## Recorded information:
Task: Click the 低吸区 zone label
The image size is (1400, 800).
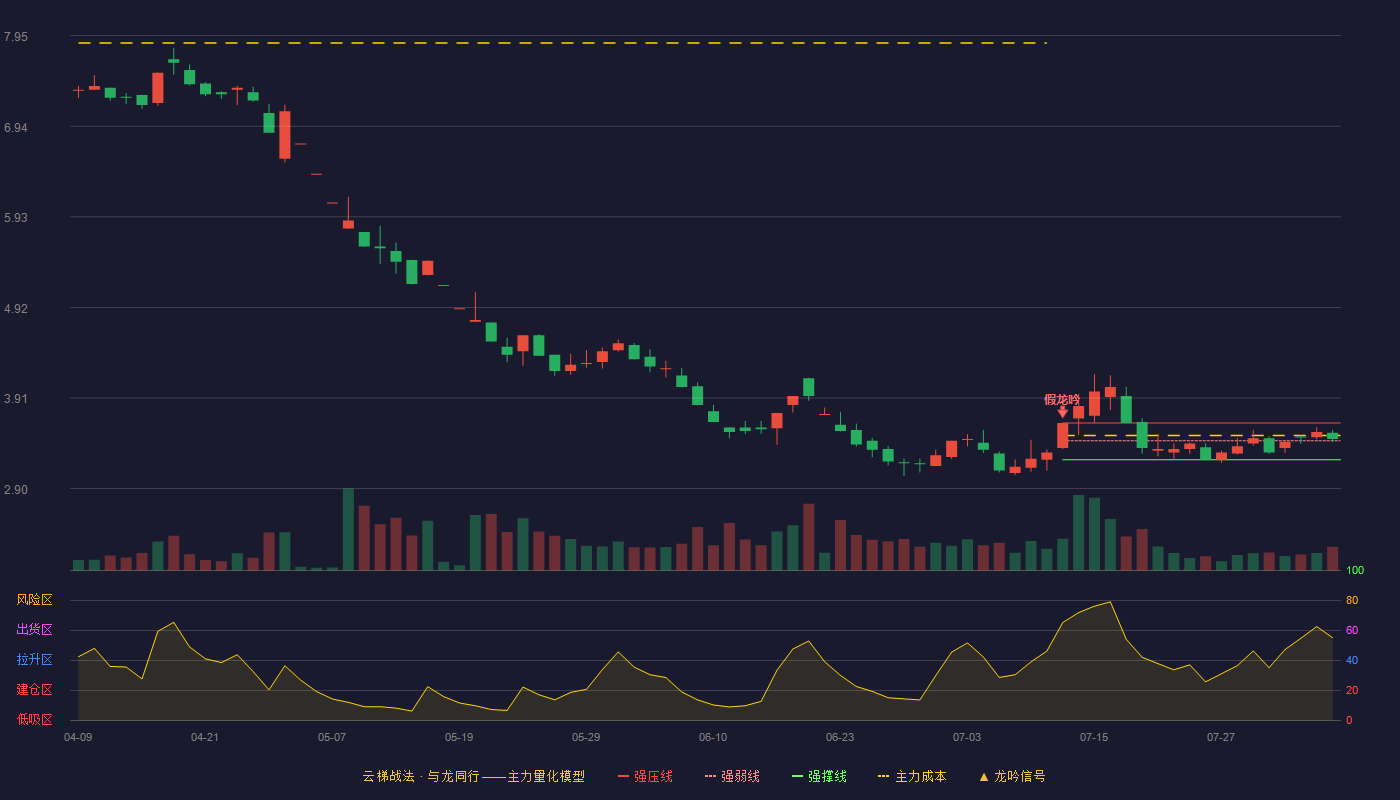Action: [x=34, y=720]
---
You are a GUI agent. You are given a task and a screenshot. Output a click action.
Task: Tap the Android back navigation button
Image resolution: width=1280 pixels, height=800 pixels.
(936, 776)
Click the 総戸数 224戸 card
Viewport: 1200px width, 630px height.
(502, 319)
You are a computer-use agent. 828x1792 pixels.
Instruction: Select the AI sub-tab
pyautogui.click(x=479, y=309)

## Description of the task:
Copy out each line of the material in which the word "agent" turns up.

## Answer section:
You are a GUI agent. You are given a task and a screenshot. Output a click action.
You are a computer-use agent. 828x1792 pixels.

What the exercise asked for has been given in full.